Thus the majority of atheists, who have left in writing the wretched fruits of their impiety, have always striven to prove there was nothing above us; that all died with the body, and that future punishments or rewards were fables; to attract followers it was necessary to secure the suffrage of the passions. If ever they attacked the other points of religion, it was only to come to the main conclusion, that there is nothing after this life; that vices or virtues are names invented by policy to restrain the people; and that the passions are only natural and innocent inclinations, which every one may follow, because every one finds them in himself.

Behold why the impious, in the Book of Wisdom, the Sadducees themselves, in the Gospel, who may be considered as the fathers and predecessors of our unbelievers, never took any pains to refute the truth of the miracles related in the books of Moses, and which God formerly wrought in favour of his people, nor the promise of the Mediator made to their fathers: they attacked only the resurrection of the dead, and the immortality of the soul: that point decided every thing for them. " Man dies like the beast," said they in the Book of Wisdom; " we know not if their nature be different, but their end and their lot are the same: trouble us no more, therefore, with a futurity which is not: let us enjoy life; let us refuse ourselves no gratification: time is short; let us hasten to live, for we shall die to-morrow, and because all shall die with us." No, my brethren, unbelief hath always originated in the passions. The yoke of faith is never rejected but in order to shake off the yoke of duties; and religion would never have an enemy, were it not the enemy of licentiousness and vice.

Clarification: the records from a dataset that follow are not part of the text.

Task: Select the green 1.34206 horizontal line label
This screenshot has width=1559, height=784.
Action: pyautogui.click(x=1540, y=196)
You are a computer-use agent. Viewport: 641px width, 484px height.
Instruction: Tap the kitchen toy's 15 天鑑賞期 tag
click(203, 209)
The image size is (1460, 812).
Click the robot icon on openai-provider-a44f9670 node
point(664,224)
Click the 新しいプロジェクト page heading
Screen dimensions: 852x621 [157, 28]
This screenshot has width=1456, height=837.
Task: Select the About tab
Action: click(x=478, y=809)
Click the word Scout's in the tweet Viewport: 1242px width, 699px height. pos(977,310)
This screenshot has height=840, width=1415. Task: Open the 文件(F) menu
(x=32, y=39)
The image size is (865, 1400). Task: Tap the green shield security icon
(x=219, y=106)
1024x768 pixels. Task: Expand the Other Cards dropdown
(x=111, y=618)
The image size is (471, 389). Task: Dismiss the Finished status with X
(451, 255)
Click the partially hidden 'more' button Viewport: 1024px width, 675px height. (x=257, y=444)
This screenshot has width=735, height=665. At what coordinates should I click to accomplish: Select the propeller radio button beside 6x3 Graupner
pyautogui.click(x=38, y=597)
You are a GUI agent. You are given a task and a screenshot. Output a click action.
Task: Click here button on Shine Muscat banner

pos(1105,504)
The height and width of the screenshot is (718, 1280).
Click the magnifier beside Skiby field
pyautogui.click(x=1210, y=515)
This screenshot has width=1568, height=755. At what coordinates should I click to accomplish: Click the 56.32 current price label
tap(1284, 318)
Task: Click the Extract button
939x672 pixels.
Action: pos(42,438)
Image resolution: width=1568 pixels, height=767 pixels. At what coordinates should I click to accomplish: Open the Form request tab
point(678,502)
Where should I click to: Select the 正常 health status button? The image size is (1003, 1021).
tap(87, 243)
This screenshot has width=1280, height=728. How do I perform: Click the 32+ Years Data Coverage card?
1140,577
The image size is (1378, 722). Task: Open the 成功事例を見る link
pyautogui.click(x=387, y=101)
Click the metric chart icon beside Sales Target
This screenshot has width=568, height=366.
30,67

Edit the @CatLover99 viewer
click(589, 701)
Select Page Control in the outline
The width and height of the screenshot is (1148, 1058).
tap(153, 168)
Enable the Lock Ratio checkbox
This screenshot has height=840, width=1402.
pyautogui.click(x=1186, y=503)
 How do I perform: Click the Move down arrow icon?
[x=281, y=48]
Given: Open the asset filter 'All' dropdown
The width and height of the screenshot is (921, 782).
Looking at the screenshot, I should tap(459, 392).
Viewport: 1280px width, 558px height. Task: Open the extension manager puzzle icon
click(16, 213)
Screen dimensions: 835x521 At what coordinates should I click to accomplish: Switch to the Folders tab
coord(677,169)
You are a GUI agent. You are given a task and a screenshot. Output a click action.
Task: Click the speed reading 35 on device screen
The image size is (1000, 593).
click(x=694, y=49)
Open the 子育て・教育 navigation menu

But, if the doubts of our unbelievers are not real, in consequence

of being formed solely by licentiousness, they are also false, because it is ignorance which adopts without comprehending them, and vanity which makes a boast without being able to make a resource of them: this is what now remains to me to unfold.

Part II. — The same answer might be made to the majority of those who are continually vaunting their doubts upon religion, and find nothing but contradictions in what faith obliges us to believe, that Tertullian formerly made to the heathens, upon all the reproaches they invented against the mysteries, and the doctrine of Jesus Christ. They condemn, said he, what they do not understand: they blame what they have never examined, and what they know only by hearsay; they blaspheme what they are ignorant of, and they are ignorant of it because they hate it too much to give themselves the trouble of searching into and knowing it. Now, continues this father, nothing is more indecent and foolish than boldly to decide upon what they know not; and all that religion would require of these frivolous and dissolute men, who so warmly rise up against it, is, not to condemn before they are well acquainted with it.